Wpis z mikrobloga

kiedyś jechałem z Krakowa do Warszawy, i tak na wylocie machała do mnie dziewczyna, autostopowiczka. Kartka - WWA, więc pomyślałem - z daleka widać że całkiem ładny #rozowypasek , chmurzy się, ja jadę sam, #!$%@?, zabiorę. Przytrzymuję się obok, a tu jeb, zza wiaty/przystanku wyskakuje jakiś #niebieskipasek z plecakiem i łapie mi z przodu za klamkę (dzięki Bogu drzwi zamknięte) A Ty #!$%@? oszustko pomyślałem, starym numerem chcesz mnie zrobić. I pojechałem zostawiwszy ich przy drodze. Całą drogę było mi wstyd, i do dzisiaj mnie to męczy, musiałem wyrzucić to z siebie.

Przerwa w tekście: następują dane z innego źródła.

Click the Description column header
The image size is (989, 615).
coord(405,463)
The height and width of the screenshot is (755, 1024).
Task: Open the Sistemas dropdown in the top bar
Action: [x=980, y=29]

#oswiadczenie #oswiadczeniezdupy
  • 36
@cup12552: w opisanej wyżej sytuacji też bym ich nie wziął dla samej #!$%@? zasady, ale OP sam napisał, że zatrzymał się, bo zobaczył, że fajna dupa xD jakby ziomek się nie chował za przystankiem, to po prostu w ogóle by tam nie stanął i nie byłoby historii.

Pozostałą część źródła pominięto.